Winston Churchill’s quip about every democracy getting the leadership it deserves has been brought up almost mournfully over the last eight years, but it also serves as a prurient setup to the flaccid punchline that is Linda Lovelace for President. A live-action approximation of what it might be like if you crossed a political satire from Hustler with a movie parody right out of Mad Magazine (with a little bit of “Spy vs. Spy” inexplicably thrown in for about half a reel), on the surface Linda Lovelace makes Deep Throat look almost as sophisticated as the bored swingers of the early 1970s apparently convinced themselves it actually was.
In the film, delegates from every marginalized demographic in the nation have spent the better part of four months fighting over a dark horse candidate. Eventually they come to the conclusion that the only people who could turn out the vote (or turn on the vote…seriously, folks, that’s about the level most of the jokes in this one are aimed) as a third-party outsider are Jesus Christ and Linda Lovelace.
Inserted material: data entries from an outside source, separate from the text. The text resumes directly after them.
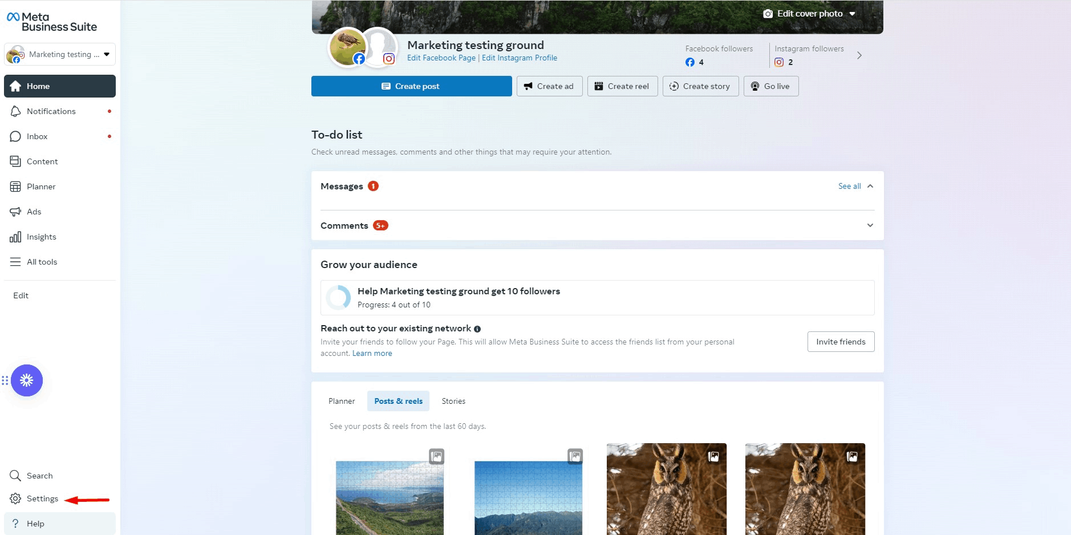Follow the Edit Instagram Profile link
The image size is (1071, 535).
coord(520,58)
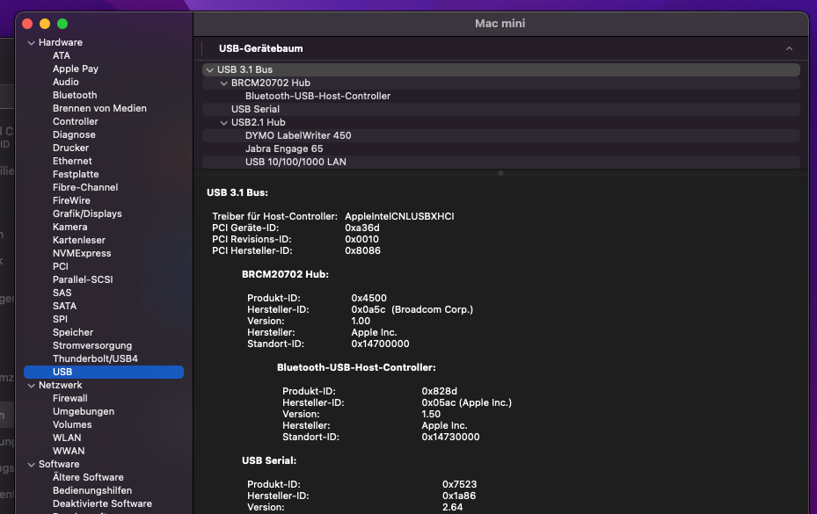Select Jabra Engage 65 device
This screenshot has height=514, width=817.
coord(284,148)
Before you can say “cock us,” Linda herself hops aboard a bus with a handful of lame stereotypes (militant negro, bull dyke, limp-wristed fag, ironing Chinaman, neo Nazi, so on and so forth) and takes her ample campaign out to the countryside, visiting the pool halls and hillbilly compounds the two major party candidates can’t be bothered to drop by.
As much a product of its time as any movie I’ve ever seen, Linda Lovelace is the comedy equivalent of a boner-kill, excepting the few jokes that are so far beyond the pale of modern-day political correctness as to merit laughs of astonishment. (A dirty old man gets spit in the face by a six-year-old Girl Scout and mutters, “Never trust a dyke.”) Still, if you look beyond the umpteen cheeky references to cumming, there is an undoubtedly accidental kernel of political truth rattling around in the midst of this train wreck. Namely this: Linda ultimately wins the election not because she rounds up support from the forgotten, dismissed demographics. Nope, just before voting day, she makes a crucial stop at a revivalist tent and beds, literally and figuratively, that old time religion. In its embodiment of the lowest common denominator, Linda Lovelace is just the sort of political “satire” America (c. 2000-2008, and may it soon rest in peace) deserves.
The transfer is fine, other than some noticeable print damage and cigarette burns, but it has the side effect of showing just how shoddy the cinematography is. Master shots out of focus, hotel hallways lit only as far back as the main action before fading into total blackness, clueless color balance. Production-wise, Linda Lovelace for President looks like either the worst B-movie ever, or the glossiest Z-movie. One thing's for sure, it's probably the tamest X-movie.
Color me disappointed that they didn't include a trailer. I, for one, was looking forward to seeing just how they tried to sell a movie like this (especially on the eve of the country's bicentennial). Instead, we get a nine-minute "oral history" (snort, chuckle) of the film's production from executive producer Arthur Marks. It's a pathetic, haphazard history, but at least Marks gets a few digs in at Linda Lovelace for being allegedly unprofessional and (in his opinion) not particularly good-looking. Sounds like someone got left with blue balls on the casting couch.
I trust Linda Lovelace for President more than I trust at least 50 percent of the voters in the U.S.